Your answer should consist of the lines in the listing that hold "agent".

+++ Data excerpts +++

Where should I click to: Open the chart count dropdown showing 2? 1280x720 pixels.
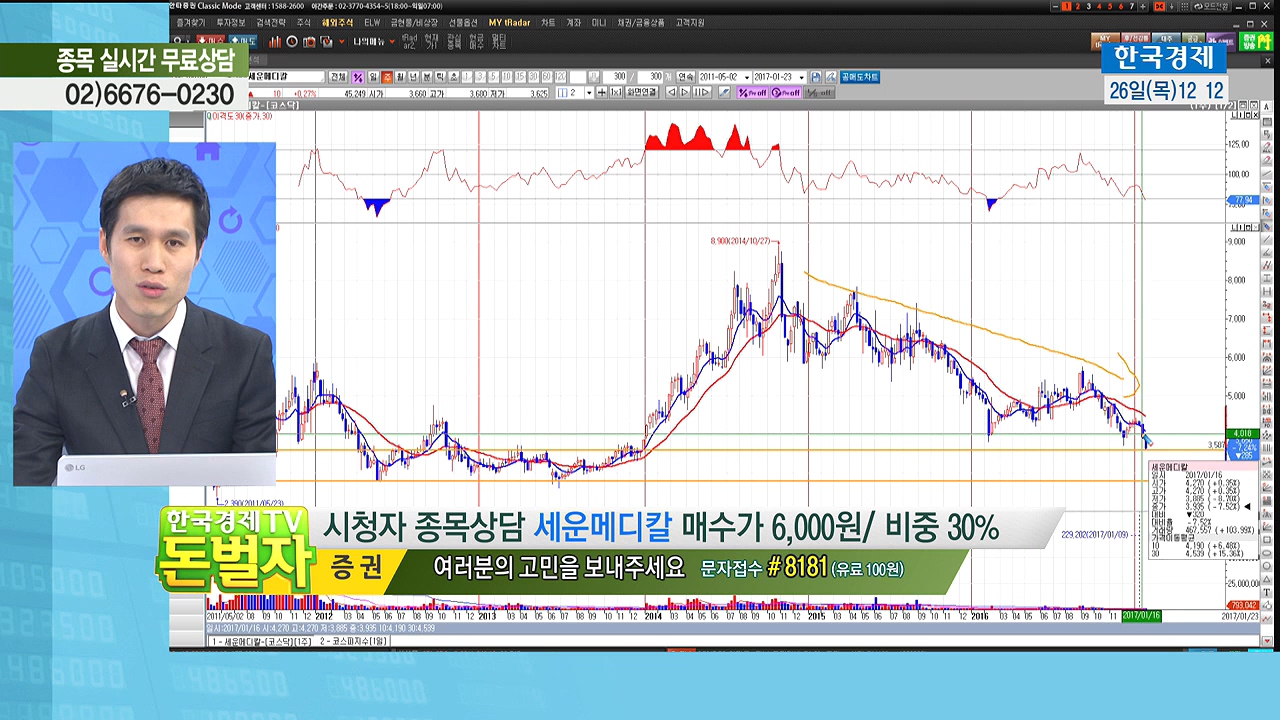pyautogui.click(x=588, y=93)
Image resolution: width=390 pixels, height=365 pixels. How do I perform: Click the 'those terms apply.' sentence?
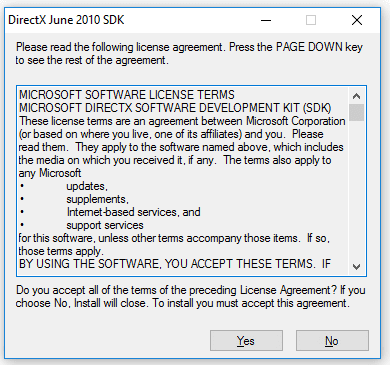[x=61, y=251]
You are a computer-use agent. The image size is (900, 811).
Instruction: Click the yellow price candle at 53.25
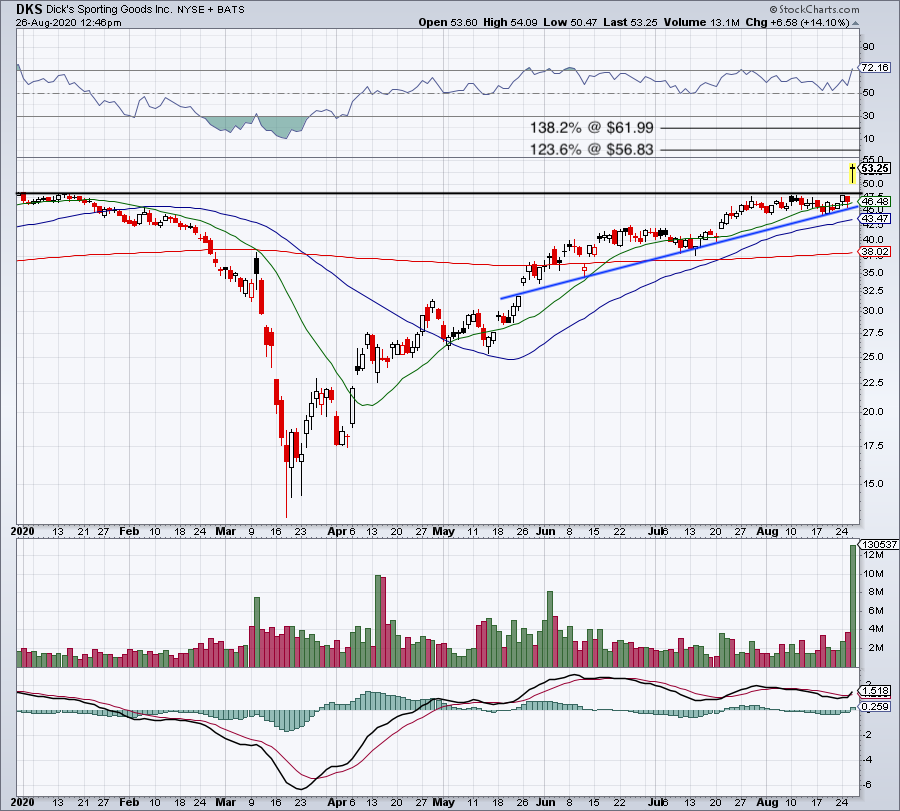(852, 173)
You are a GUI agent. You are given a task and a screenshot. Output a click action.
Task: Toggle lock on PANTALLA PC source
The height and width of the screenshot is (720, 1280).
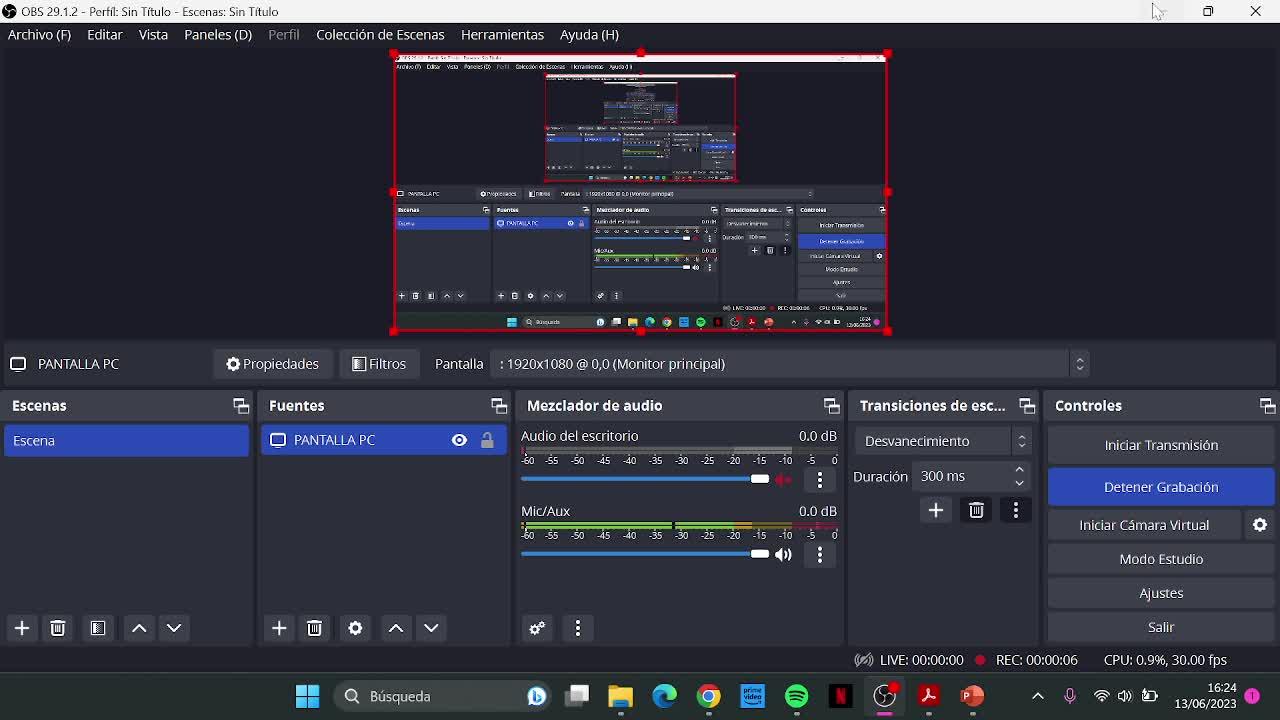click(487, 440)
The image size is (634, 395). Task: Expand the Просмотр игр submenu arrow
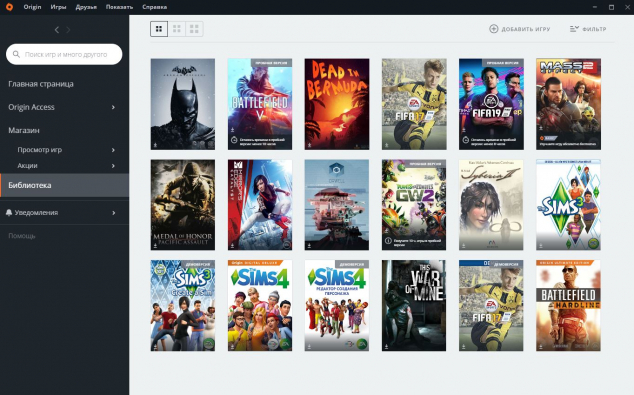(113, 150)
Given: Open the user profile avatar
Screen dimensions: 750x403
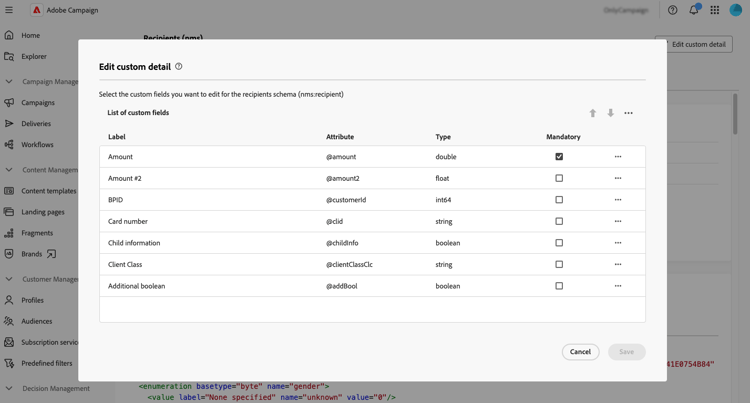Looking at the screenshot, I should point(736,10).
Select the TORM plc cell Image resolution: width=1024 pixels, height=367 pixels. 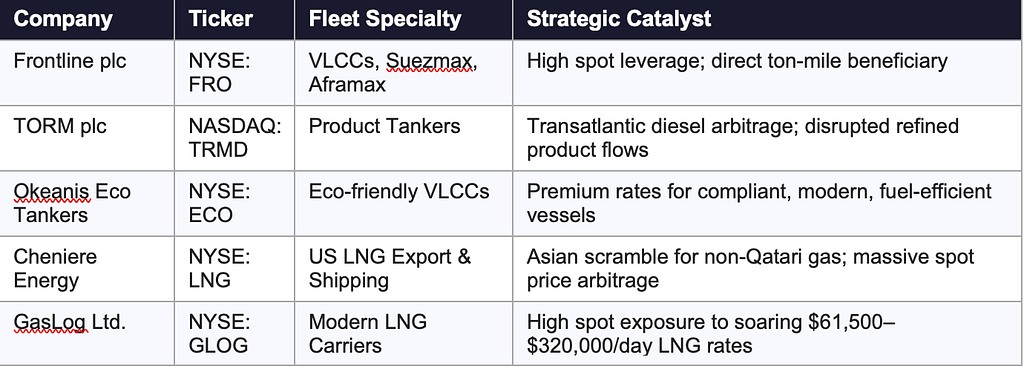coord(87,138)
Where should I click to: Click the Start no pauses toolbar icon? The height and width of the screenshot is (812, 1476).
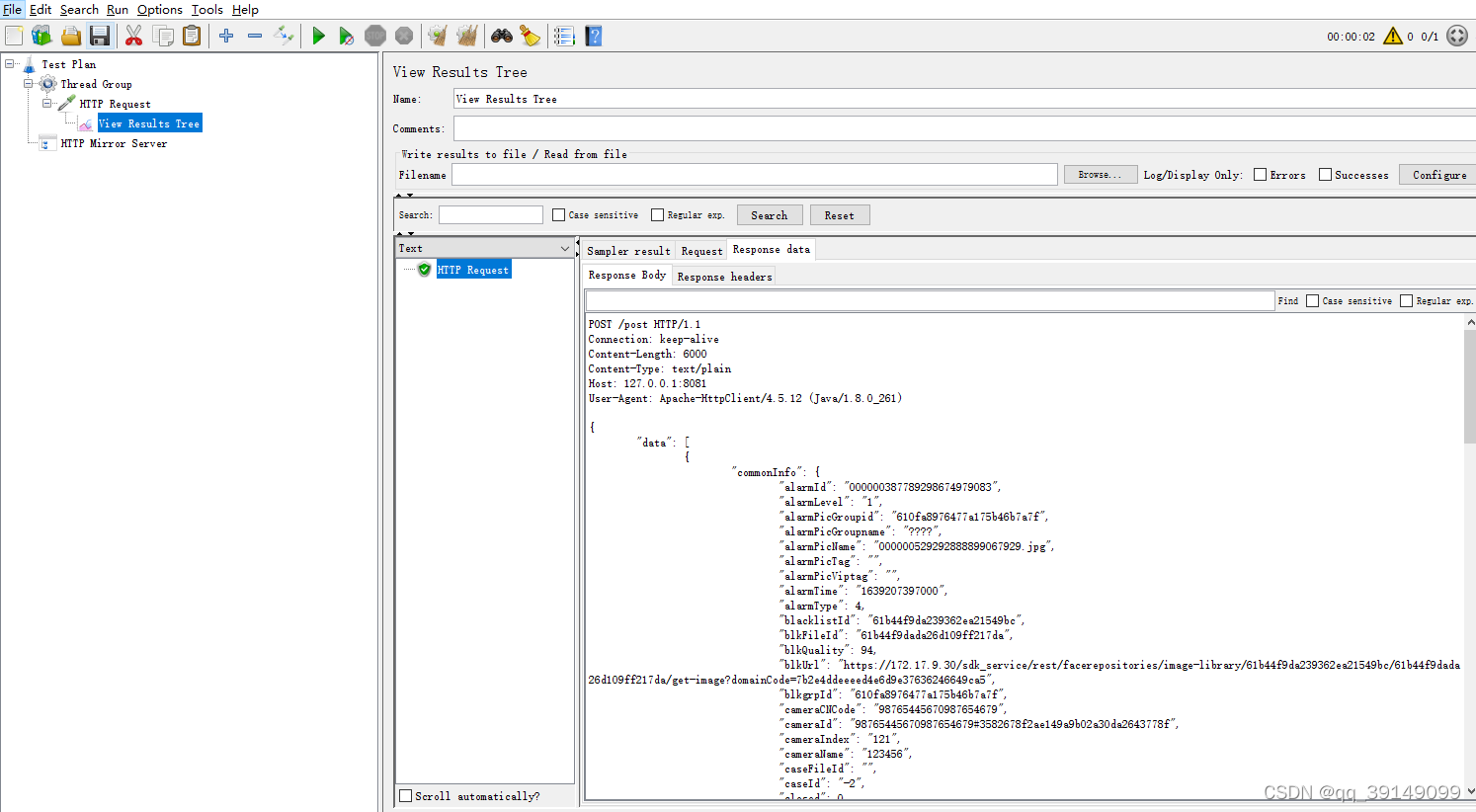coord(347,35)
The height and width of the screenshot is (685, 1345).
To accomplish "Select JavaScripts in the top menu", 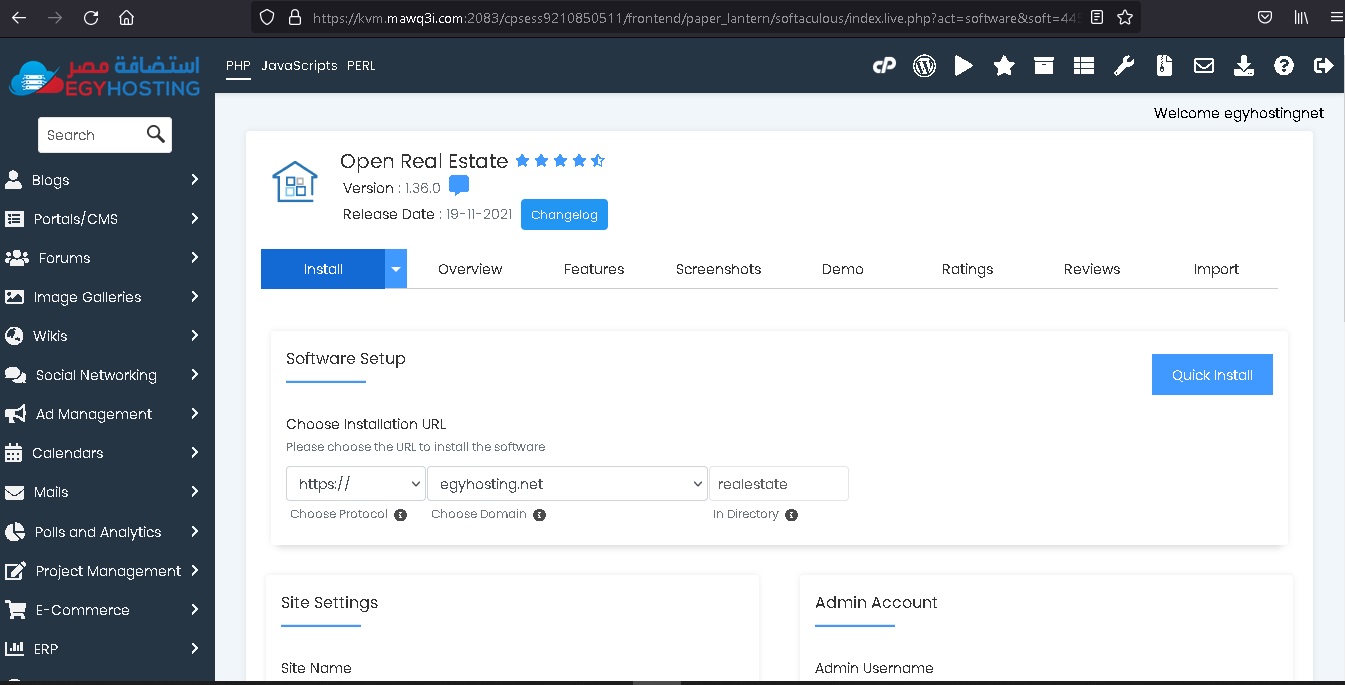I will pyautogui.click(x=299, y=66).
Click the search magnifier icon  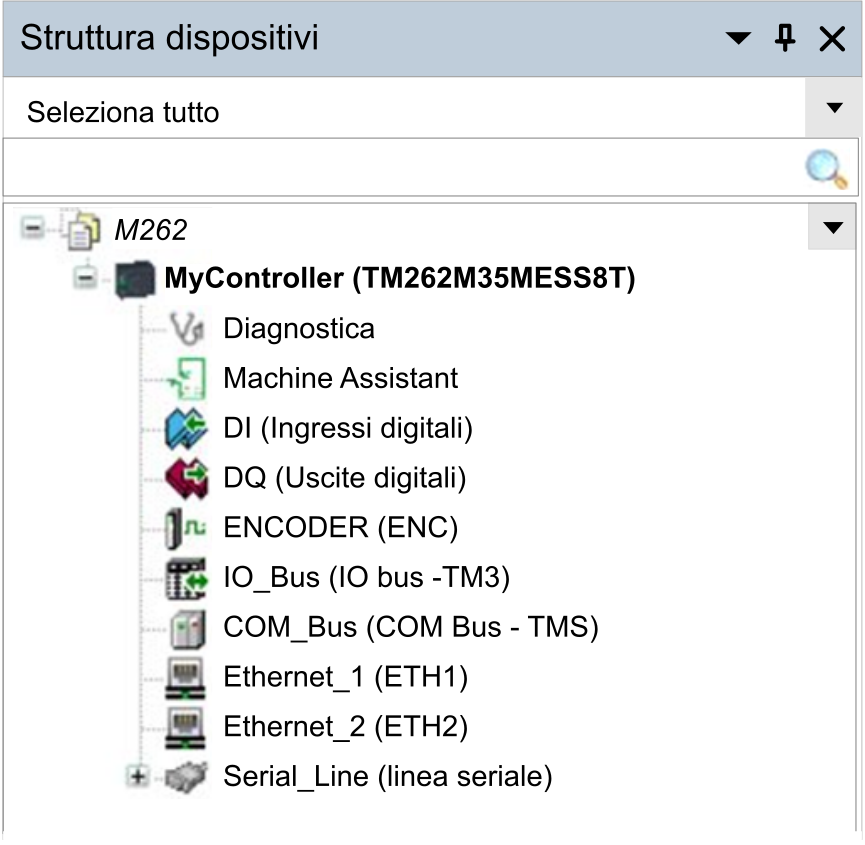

+++

Task answer:
You are a computer-use agent. The image size is (900, 811).
You are a GUI agent. You are given a task and a screenshot. Output a click action.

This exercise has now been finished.